How to stop chasing and start living - Kathy Varol

How to stop chasing and start living

acceptance

For years my husband said something to me that should have felt like the most beautiful gift in the world.

You don’t need to earn any money. I just want you to create what you’re called to create.

And every time, a part of me flinched.
Pushed back.
Refused to accept it.

My thoughts would immediately jump in:
But I need to make money.
That’s how I validate myself.
That’s how I know I matter.
That’s how I make sure I’m safe.

Even though my soul recognized the purity and love in his words, my ego defensively shoved them away.

It turns out, acceptance isn’t as simple as it sounds.

From an early age, we’re trained to practice unacceptance.
We’re taught to brush off compliments. To downplay our gifts. To act smaller than we are so we don’t appear arrogant, selfish, or “too much.” To continue to prove, prove, prove.

If we aren’t able to receive the small things, how will we be able to receive the huge things?

Exercise input:
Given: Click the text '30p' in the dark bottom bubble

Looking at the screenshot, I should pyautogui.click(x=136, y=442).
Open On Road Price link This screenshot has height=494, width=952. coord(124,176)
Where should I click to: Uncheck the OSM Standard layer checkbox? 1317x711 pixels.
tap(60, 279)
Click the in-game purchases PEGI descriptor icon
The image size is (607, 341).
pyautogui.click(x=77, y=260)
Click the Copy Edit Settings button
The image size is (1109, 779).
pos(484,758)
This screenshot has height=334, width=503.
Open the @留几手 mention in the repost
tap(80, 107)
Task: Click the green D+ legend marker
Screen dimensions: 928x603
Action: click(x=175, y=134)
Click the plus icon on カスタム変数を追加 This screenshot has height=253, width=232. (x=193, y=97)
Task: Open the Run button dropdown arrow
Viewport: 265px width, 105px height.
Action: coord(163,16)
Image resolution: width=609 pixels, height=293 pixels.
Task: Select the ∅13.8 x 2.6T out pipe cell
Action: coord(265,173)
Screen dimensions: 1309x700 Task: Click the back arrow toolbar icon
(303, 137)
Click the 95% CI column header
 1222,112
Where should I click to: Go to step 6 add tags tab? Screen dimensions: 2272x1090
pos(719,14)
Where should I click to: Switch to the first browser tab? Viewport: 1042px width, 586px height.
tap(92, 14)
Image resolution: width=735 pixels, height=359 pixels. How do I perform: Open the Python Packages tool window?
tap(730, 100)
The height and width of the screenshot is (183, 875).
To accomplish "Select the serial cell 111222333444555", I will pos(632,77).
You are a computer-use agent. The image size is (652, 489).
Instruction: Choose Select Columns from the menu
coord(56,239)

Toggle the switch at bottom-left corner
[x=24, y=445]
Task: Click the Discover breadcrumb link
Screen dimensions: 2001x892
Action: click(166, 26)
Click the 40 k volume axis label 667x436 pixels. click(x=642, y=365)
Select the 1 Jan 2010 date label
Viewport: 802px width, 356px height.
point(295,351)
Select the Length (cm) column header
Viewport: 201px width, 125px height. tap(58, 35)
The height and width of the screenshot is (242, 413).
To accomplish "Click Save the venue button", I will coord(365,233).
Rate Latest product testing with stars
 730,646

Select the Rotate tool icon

Tasks to carry out:
(a) Write out the passage of the essay on acceptance from "My thoughts would" up to and including "the huge things?", word for word.
(b) Extract the lines of the entries from their first line up to and including the line with "tap(80, 107)", reproducing them without any change and giving no other lines.

Solutions:
(a)
My thoughts would immediately jump in:
But I need to make money.
That’s how I validate myself.
That’s how I know I matter.
That’s how I make sure I’m safe.

Even though my soul recognized the purity and love in his words, my ego defensively shoved them away.

It turns out, acceptance isn’t as simple as it sounds.

From an early age, we’re trained to practice unacceptance.
We’re taught to brush off compliments. To downplay our gifts. To act smaller than we are so we don’t appear arrogant, selfish, or “too much.” To continue to prove, prove, prove.

If we aren’t able to receive the small things, how will we be able to receive the huge things?

(b)
Given: Click the text '30p' in the dark bottom bubble

Looking at the screenshot, I should pyautogui.click(x=136, y=442).
Open On Road Price link This screenshot has height=494, width=952. coord(124,176)
Where should I click to: Uncheck the OSM Standard layer checkbox? 1317x711 pixels.
tap(60, 279)
Click the in-game purchases PEGI descriptor icon
The image size is (607, 341).
pyautogui.click(x=77, y=260)
Click the Copy Edit Settings button
The image size is (1109, 779).
pos(484,758)
This screenshot has height=334, width=503.
Open the @留几手 mention in the repost
tap(80, 107)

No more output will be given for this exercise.